Текстовая версия выпуска
Власть формы. И задачкой ее является перемешать некоторые понятия, относящиеся к очень известным направлениям психологическим, философским. И может быть, дать им немножко отстояться, для того чтобы обнаружить в них некоторые закономерности и определенные сходства. Начну со следующего пункта.
Во-первых, Фриц Перлз оказался гештальттерапевтом совершенно случайно. И вообще это направление было обозначено как гештальттерапия совершенно случайно. Этот случай был связан в основном с тем, что его жена, Лора Перлз была гештальтпсихологом. Сам-то он гештальтпсихологом не был и в этом смысле все психологическое содержание его не настолько сильно волновало: все эти разборки между ассоционистами и последующими гештальтистами – его не очень беспокоили. Собственно само название "гештальттерапия" возникло намного позже, чем возникло это направление, которое вначале было названо Фрицем Перлзом концентрационной терапией. От термина "концентрация внимания", то есть с тем, чтобы помогать людям концентрировать внимание на каких-то важных элементах своей жизни, того, что происходит с ними. Поэтому говорить о том, что Фриц Перлз буквально с момента знакомства с гештальтпсихологией был так ею очарован, что долгое время думал, как бы ее употребить для психотерапии, это неверно. Эта форма была найдена потом. То, что было вначале в области гештальттерапии – это прямое развитие психоанализа. Собственно, наверное, это и есть та реальность, которая существует и сейчас в отношении гештальта и психоанализа, что те войны, которые были в 60-х по поводу того, что психоанализ – это совсем гештальттерапия и так далее. В общем, сейчас внутри психоанализа различия между разными системами гораздо больше, чем различия между гештальтподходом и классическим психоанализом. Все они занимались критикой классического психоанализа. Это можно найти и у Юнга, и у Фромма, и у Адлера, и если вы хорошо знаете работы Фрейда, кого он обозначал, как не психоаналитиков уж точно ни в коем случае, как раз перечисленных лиц, которые являются психоаналитиками. В общем, это скорее традиция – не считаться психоаналитиками. Хотя сама по себе деятельность очень похожа. Она конечно не похожа на классический психоанализ. Кстати говоря, большинство работы психоаналитиков, сейчас, уж точно, не похоже на классический психоанализ. И первая книга Фрица Перлза как раз психоаналитическая. Потому что та форма, в которой было упакована психотерапевтическая деятельность, психоаналитическая форма, была очень сильной.

### Исходные данные:
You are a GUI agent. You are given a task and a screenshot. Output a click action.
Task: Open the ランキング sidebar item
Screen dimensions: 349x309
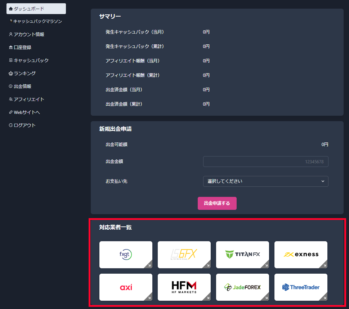(24, 74)
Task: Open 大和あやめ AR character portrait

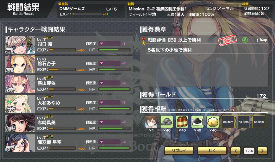Action: pyautogui.click(x=20, y=104)
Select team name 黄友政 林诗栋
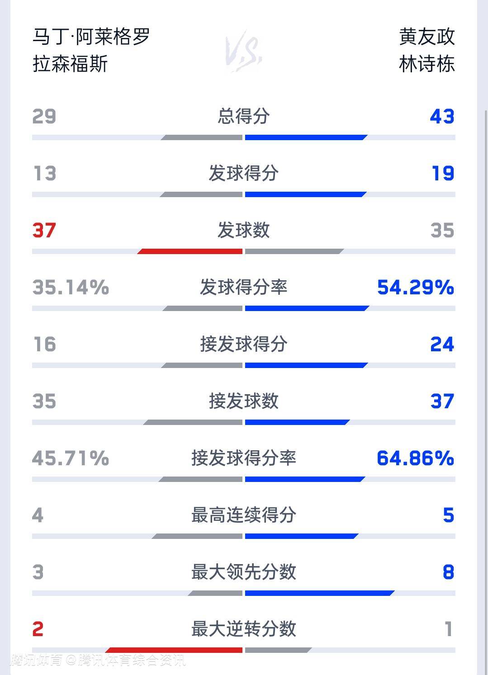488x675 pixels. coord(426,50)
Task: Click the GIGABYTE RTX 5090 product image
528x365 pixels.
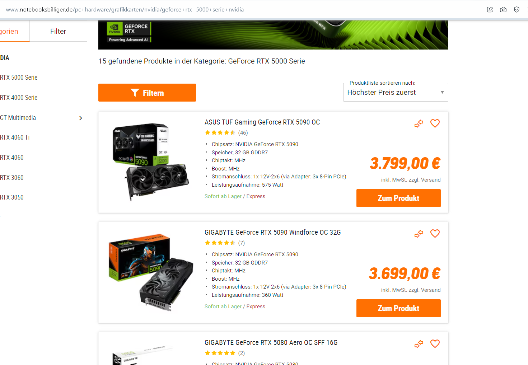Action: tap(151, 272)
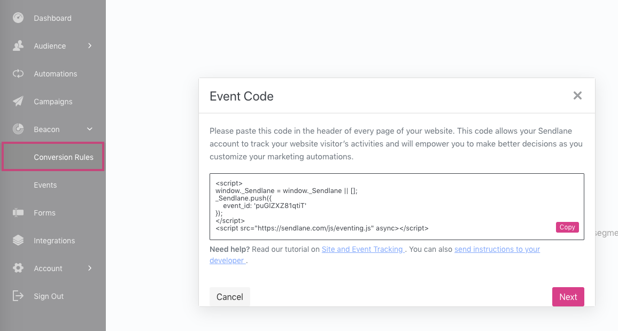618x331 pixels.
Task: Click the Account gear icon
Action: pos(18,268)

### Задания:
1. Перепишите из выбранного фрагмента отрывок от слов «Текстовая версия выпуска» до слов «со следующего пункта.» включительно.
2. Ответьте на вопросы по выбранному фрагменту.
(a) Кем по специальности была Лора Перлз?
(b) Как Фриц Перлз первоначально назвал своё направление?
(c) Какой была первая книга Фрица Перлза?
Строки для выполнения заданий не требуются.

### Ответы к заданиям:
1.
Текстовая версия выпуска
Власть формы. И задачкой ее является перемешать некоторые понятия, относящиеся к очень известным направлениям психологическим, философским. И может быть, дать им немножко отстояться, для того чтобы обнаружить в них некоторые закономерности и определенные сходства. Начну со следующего пункта.

2.
(a) Гештальтпсихологом.
(b) Концентрационной терапией.
(c) Психоаналитической.